For C++, the boost mutex library provides several mutex types that provide a consistent interface for OS-supplied mutex types.

If you choose to look at boost as your syncing / multithreading library, you should read up on the Synchronization concepts.

John Gietzen
so OS does not sync between CPU cores?
Tony
No, synchronization is NOT automatic.
John Gietzen
+6  A: 

It will have the same pitfalls as with a single core but with additional latency due to the L1 cache synchronization that must take place between cores.

Note - "you can do it without synchronizing" is not always a true statement.

Amardeep
+1 for pointing out that this is unsafe even with a single-core machine.
A: 

Depending on your situation the following may be relevant. While it won't make your program run incorrectly it can make a big difference in speed. Even if you aren't accessing the same memory location, you may get a performance hit due to cache effects if two cores are thrashing over the same page in the cache (though not the same location because you carefully synchronized your data structures).

There is a good overview of "false sharing" here: http://www.drdobbs.com/go-parallel/article/showArticle.jhtml;jsessionid=LIHTU4QIPKADTQE1GHRSKH4ATMY32JVN?articleID=217500206

Paul Rubel
+7  A: 

Even on a single core, you cannot assume that an operation will be atomic. That may be the case where you're coding in assembler but, if you are coding in C++ as per your question, you do not know what it will compile down to.

You should rely on the synchronisation primitives at the level of abstraction that you're coding to. In your case, that's the threading calls for C++. whether they be pthreads, Windows threads or something else entirely.

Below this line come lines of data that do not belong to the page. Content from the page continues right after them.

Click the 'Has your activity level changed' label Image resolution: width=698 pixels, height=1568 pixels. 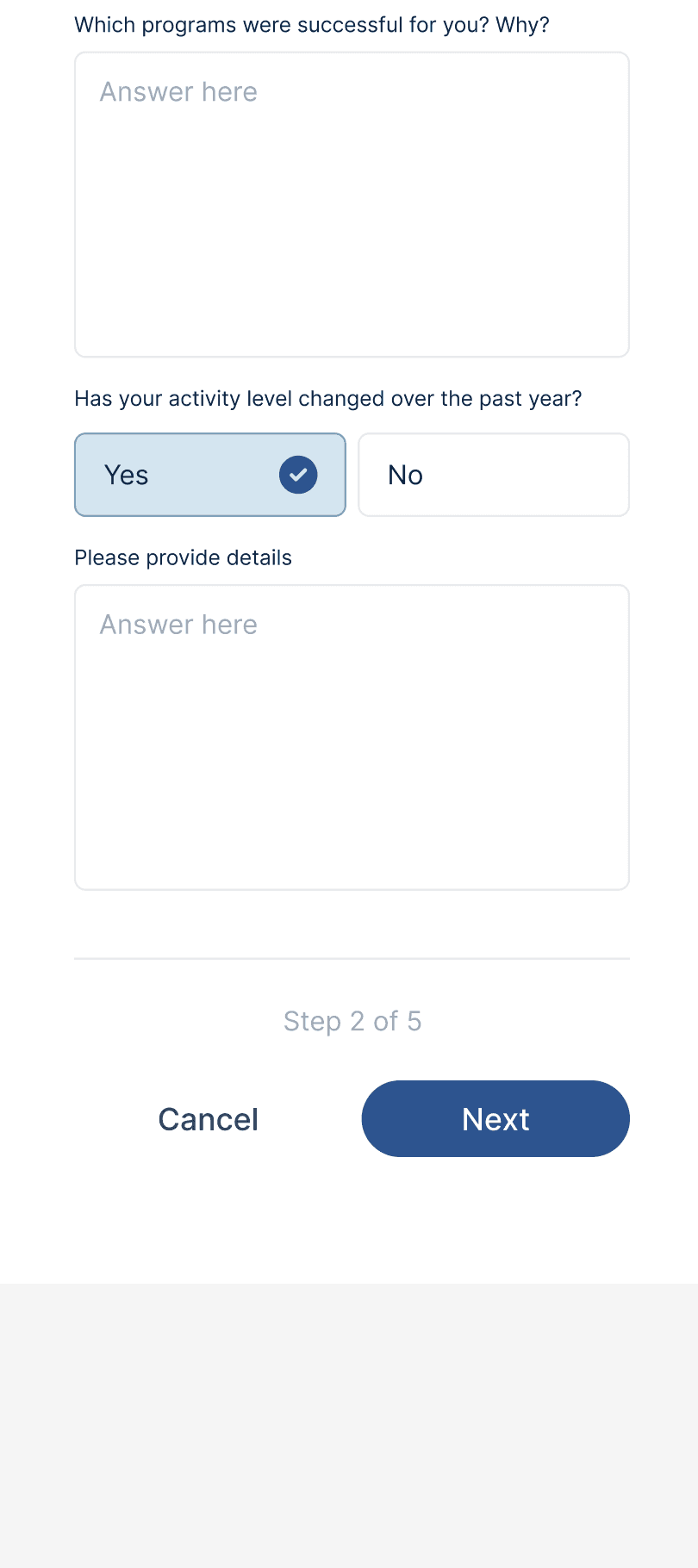328,399
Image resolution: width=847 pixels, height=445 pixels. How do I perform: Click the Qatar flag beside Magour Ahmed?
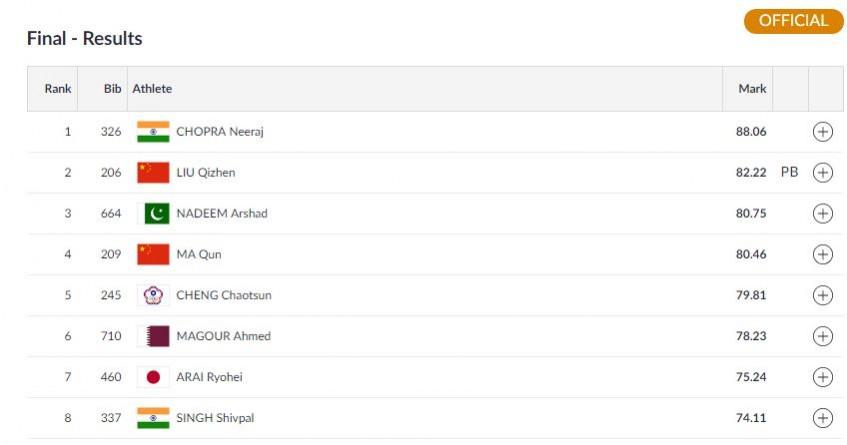point(153,336)
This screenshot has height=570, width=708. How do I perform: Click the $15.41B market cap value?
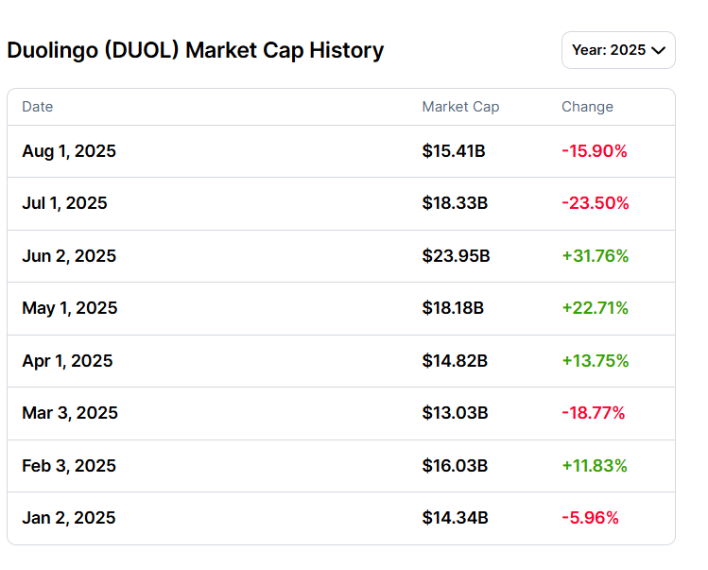pyautogui.click(x=454, y=152)
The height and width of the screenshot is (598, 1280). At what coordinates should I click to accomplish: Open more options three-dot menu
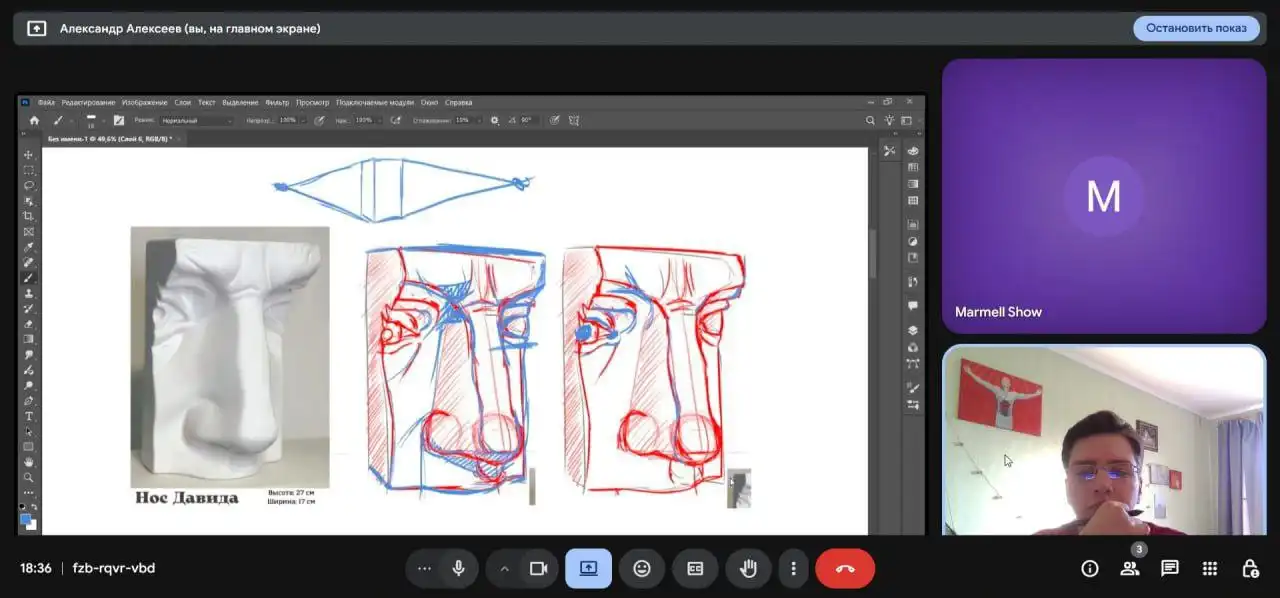[x=793, y=568]
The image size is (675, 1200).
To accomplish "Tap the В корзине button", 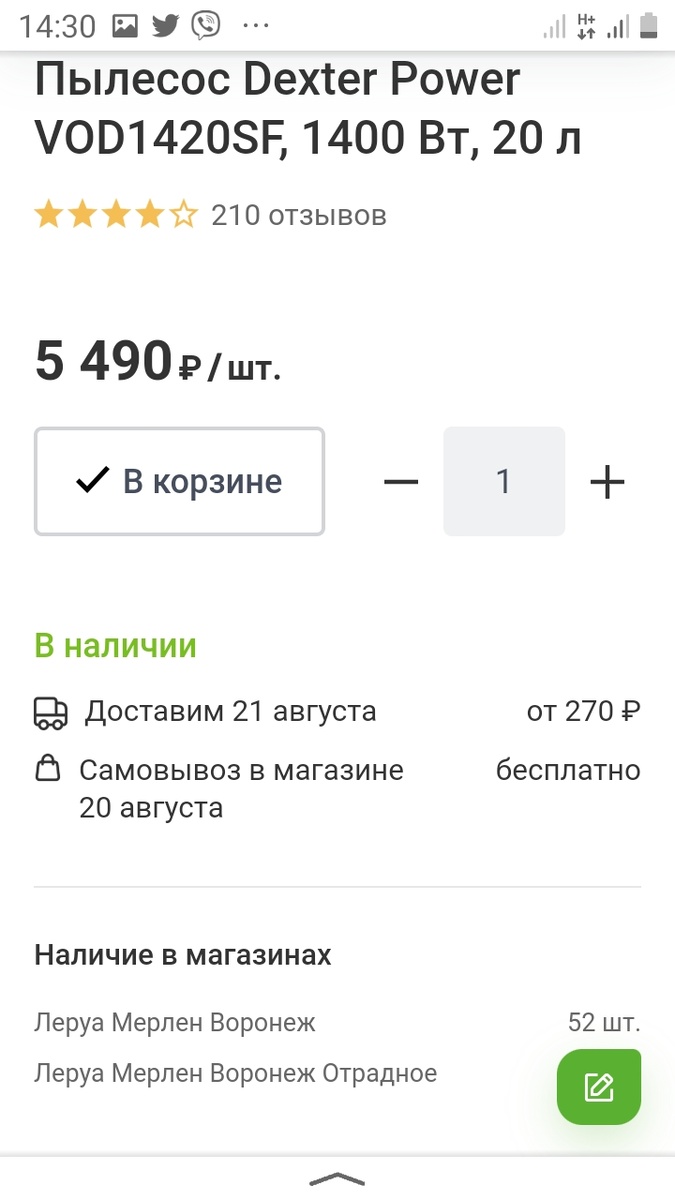I will (x=179, y=480).
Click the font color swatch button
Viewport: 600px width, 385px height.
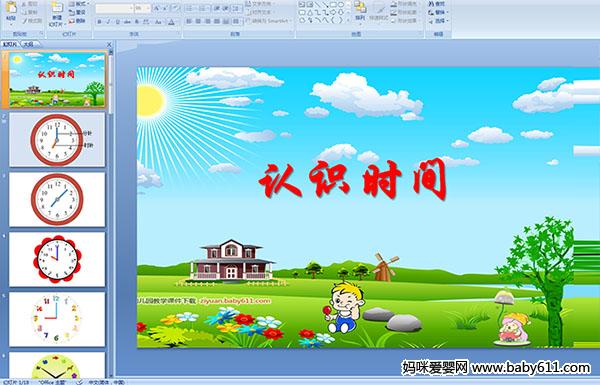tap(171, 22)
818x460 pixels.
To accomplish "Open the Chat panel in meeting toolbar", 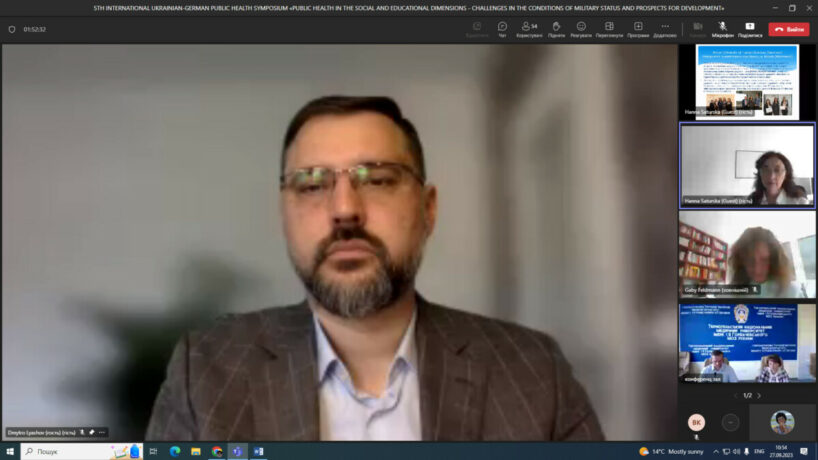I will click(x=502, y=29).
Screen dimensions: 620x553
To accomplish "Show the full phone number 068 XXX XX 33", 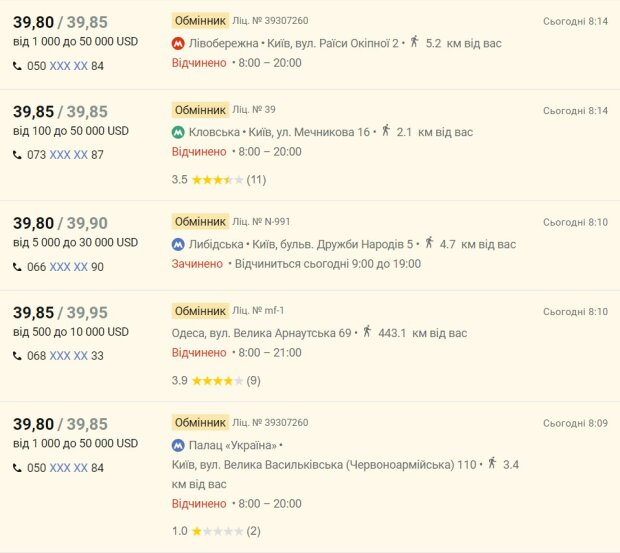I will 68,356.

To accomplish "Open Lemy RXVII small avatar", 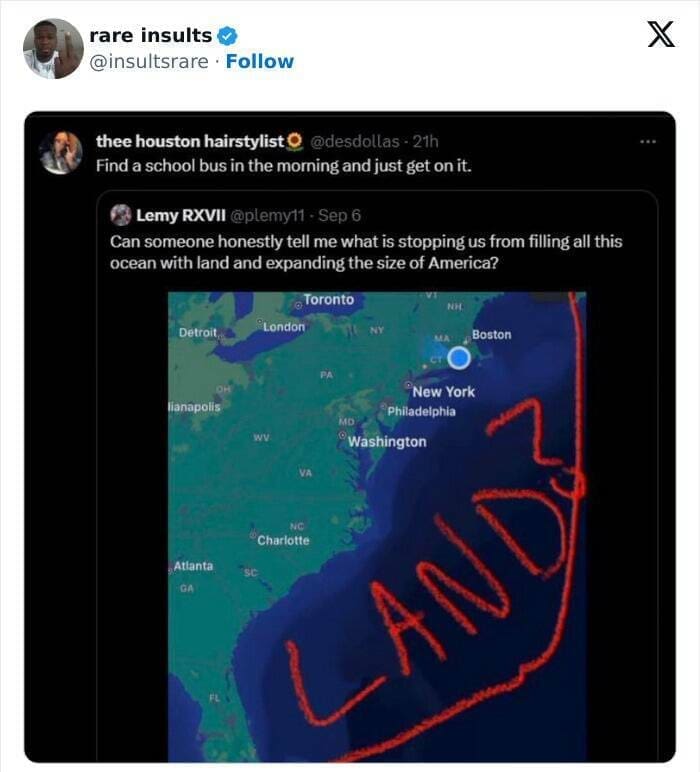I will point(120,215).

It's the same reasoning that I gave in another answer to do with whether i++ was thread-safe. The bottom line is, you don't know since you're not coding to that level (if you're doing inline assembler and/or you understand and can control what's going on under the covers, you're no longer coding at the C++ level and you can ignore my advice).

The operating system and/or OS-type libraries know a great deal about the environment they're running in, far more so than the C++ compiler would. Use of proper syncronisation primitives will save you a great deal of angst.

paxdiablo
+1, really good point. Note that very strange things can happen when you code at a different level of abstraction. The compiler might even decide that you did not want to write that variable to memory in the first place! --i.e. it can cache it in a register and never generate instructions to write the variable back to main memory where it can be seen by other threads.
David Rodríguez - dribeas
Of course, even if you're doing inline asm, you still can't be sure of synchronization, due to the CPU reordering instructions.
jalf
@jalf, sure you can, just make every second instruction a serialising CPUID and hang the performance impacts :-)
paxdiablo
@paxdiablo: touché ;)
jalf
+5  A: 

Even on a singlecore machine, there is absolutely no guarantee that this will work without explicit synchronization.

There are several reasons for this:

  • the OS may interrupt a thread at any time (between any two instructions), and then run the other thread, and
  • if there is no explicit synchronization, the compiler may reorder instructions very liberally, breaking any guarantees you thought you had, and
  • even the CPU may do the same, reordering instructions on the fly.

If you want correct communication between two threads, you need some kind of synchronization. Always, with no exception.

That synchronization may be a mutex provided by the OS or the threading API, or it may be CPU-specific atomic instructions, or just a plain memory barrier.

jalf
A: 

As far as the (new) C++ standard is concerned, if a program contains a data race, the behavior of the program is undefined. A program has a data race if there is an interleaving of threads such that it contains two neighboring conflicting memory accesses from different threads (which is just a very formal way of saying "a program has a data race if two conflicting accesses can occur concurrently").

Note that it doesn't matter how many cores you're running on, the behavior of your program is undefined (notably the optimizer can reorder instructions as it sees fit).